→ EXTRAIT CITÉ
◆ ◆ ◆

L'allemand Dräger, le suédois Getinge, les américains GE Healthcare et Resmed... le marché des respirateurs ne compte pas de poids lourd français.

"La filière des dispositifs médicaux en France demeure essentiellement composée de PME (93%)", confirme le Syndicat national de l'industrie des technologies médicales dans son panorama 2019.

Autre handicap, "la complexité et la longueur du process d'inscription d’un dispositif médical", qui pousse "41% des entreprises interrogées" à renoncer à mettre un produit sur le marché", expose Laurence Comte-Arassus, présidente de Medtronic France.

La pandémie de coronavirus a malgré tout incité quatre géants industriels français (Air Liquide, Valeo, PSA et Schneider Electric) à se réunir en consortium pour produire 10.000 respirateurs d'ici mi-mai.

Gel hydroalcoolique

"En temps normal, la France est clairement productrice et exportatrice", essentiellement vers l'Europe, assure à l'AFP Virginie D'Enfert, déléguée générale de l'Association française des industries de la détergence, de l’entretien et des produits d’hygiène industrielle (Afise).

Hors période de crise, le marché des gels hydroalcooliques n'est d'ailleurs "pas énorme", explique-t-elle. La consommation annuelle dans la grande distribution atteint à peine 450.000 litres (pour 11 millions d'euros de chiffre d'affaires), et 4 millions dans les hôpitaux.

◆ ◆ ◆

→ DONNÉES

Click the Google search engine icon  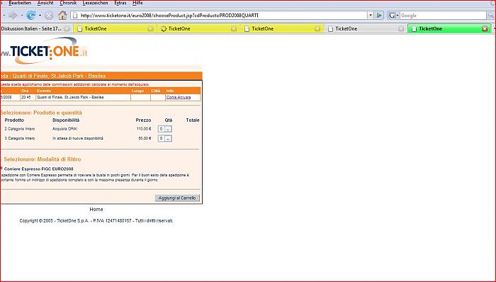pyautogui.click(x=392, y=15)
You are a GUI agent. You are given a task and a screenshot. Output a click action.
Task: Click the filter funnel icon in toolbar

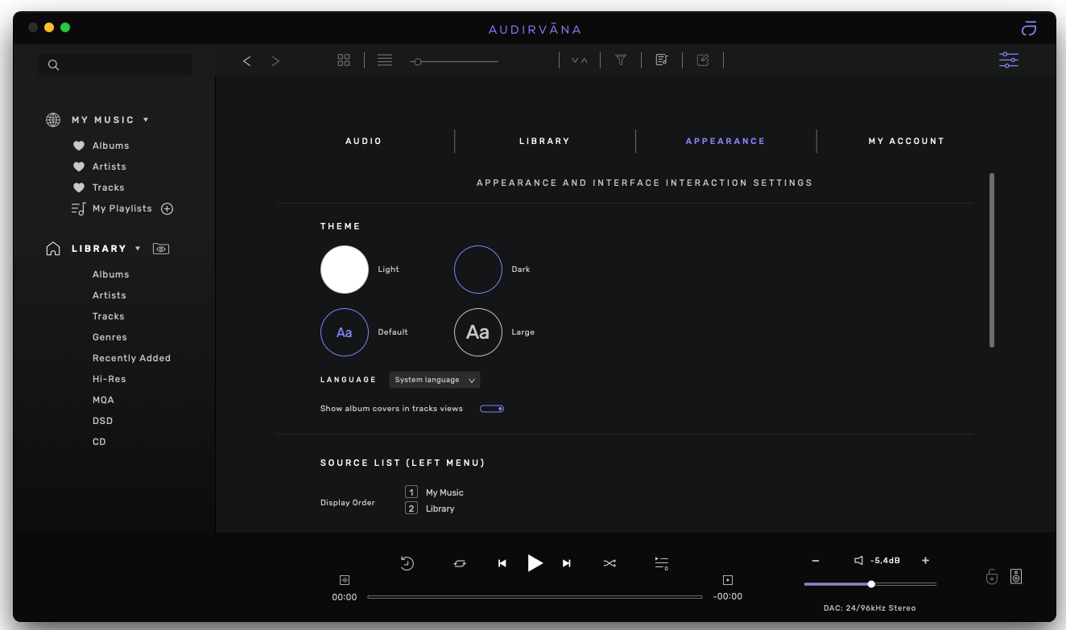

◆ ◆ ◆

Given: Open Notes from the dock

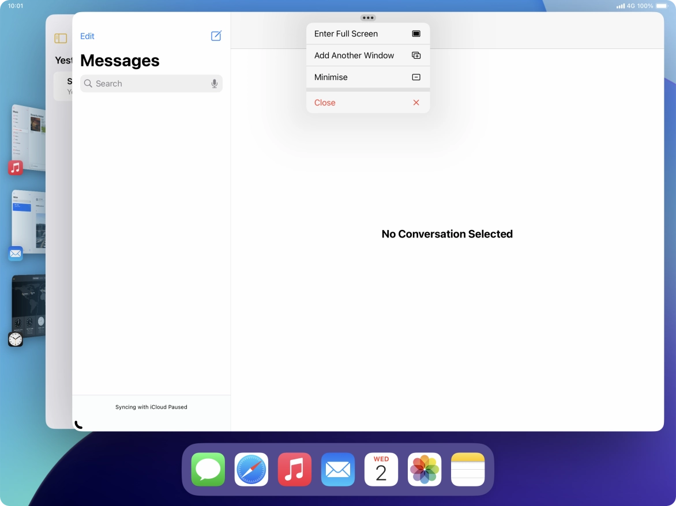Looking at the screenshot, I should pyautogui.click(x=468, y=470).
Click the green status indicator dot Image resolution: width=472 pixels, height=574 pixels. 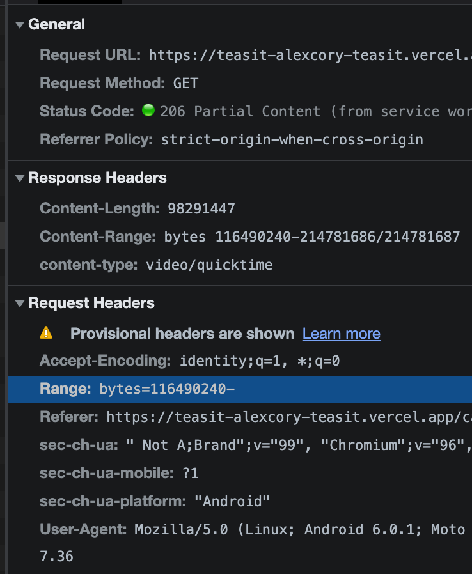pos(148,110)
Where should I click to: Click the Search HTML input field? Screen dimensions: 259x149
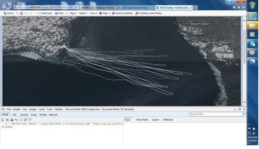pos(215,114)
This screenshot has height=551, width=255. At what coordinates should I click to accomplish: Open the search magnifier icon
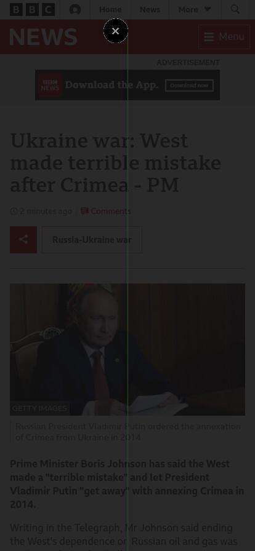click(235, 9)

◆ ◆ ◆

→ CONSIGNE DE TRAVAIL A
Répondez aux questions suivantes à partir de l'extrait sur les respirateurs et le gel hydroalcoolique.
(i) Selon le panorama 2019 du Syndicat national de l'industrie des technologies médicales, quelle proportion de PME compose la filière des dispositifs médicaux en France ?
(ii) Combien de respirateurs le consortium de quatre industriels français doit-il produire d'ici mi-mai ?
(iii) Quel volume de gel hydroalcoolique la grande distribution consomme-t-elle chaque année ?
→ CONSIGNE DE TRAVAIL B
Poursuivez l'extrait sur les respirateurs et le gel hydroalcoolique après sa dernière phrase.
Les items ne sont d'aucune utilité pour ce travail.

→ RÉPONSE A
(i) 93 %.
(ii) 10 000 respirateurs.
(iii) À peine 450 000 litres, pour 11 millions d'euros de chiffre d'affaires.

→ RÉPONSE B
Si les commandes de la centaine d'adhérents de l'Afise ont été multipliées entre 8 et 10 fois depuis le début de la pandémie, "aujourd'hui, on n'a pas besoin de faire venir de la marchandise d'ailleurs", certifie Mme D'Enfert.

"Il y a une priorisation sur les services de santé, des magasins qui ont peut-être été moins bien servis et aussi des comportements de stockage", énumère-t-elle pour justifier les pénuries constatées par endroit.

Médicaments

Pour plusieurs médicaments utilisés en réanimation, "les stocks sont limités et les tensions et inquiétudes des soignants réelles", a admis le gouvernement.

Dans l'hôpital de Perpignan où travaille Anne Geffroy-Wernet, "le principal souci c'est les curares, ce qu'on donne aux patients endormis quand on a beaucoup de mal à les oxygéner".

"Ca fait plus de dix ans que la France est dépendante de la Chine, et avant c'était l'Inde", note l'universitaire Mondher Toumi, spécialisé dans la santé publique. "75% des médicaments que nous utilisons sont des génériques, dont la presque totalité est fabriquée en Chine."

Le problème ne se limite pas à l'Hexagone: fin mars, neuf grands hôpitaux européens ont lancé un appel à l'aide face à la pénurie de médicaments pour les patients atteints du Covid-19.

"Il y a dix ans, on était mieux (équipés pour répondre à une pandémie) que maintenant: il y avait encore de la recherche sur les coronavirus, on n'était pas trop loin du Sras" (l'épidémie qui a fait 774 morts essentiellement en Asie en 2002-03)", pense Mme Geffroy-Wernet, présidente du SNPHARE, un syndicat d'anesthésistes-réanimateurs.

Quant au paracétamol, antalgique courant dont la vente a dû être restreinte, la dernière usine fabriquant en France de la poudre de paracétamol a été fermée en 2008 par le groupe Rhodia. En revanche, certaines usines fabriquent toujours en France des médicaments au paracétamol, comme Sanofi à Compiègne ou Upsa à Agen.

Masques

Emmanuel Macron a fixé un objectif de 10 millions de masques fabriqués par semaine d'ici à la fin du mois, contre 3,3 avant la pandémie. Mais la France a besoin de 40 millions par semaine pour le personnel soignant et les établissements pour personnes âgées.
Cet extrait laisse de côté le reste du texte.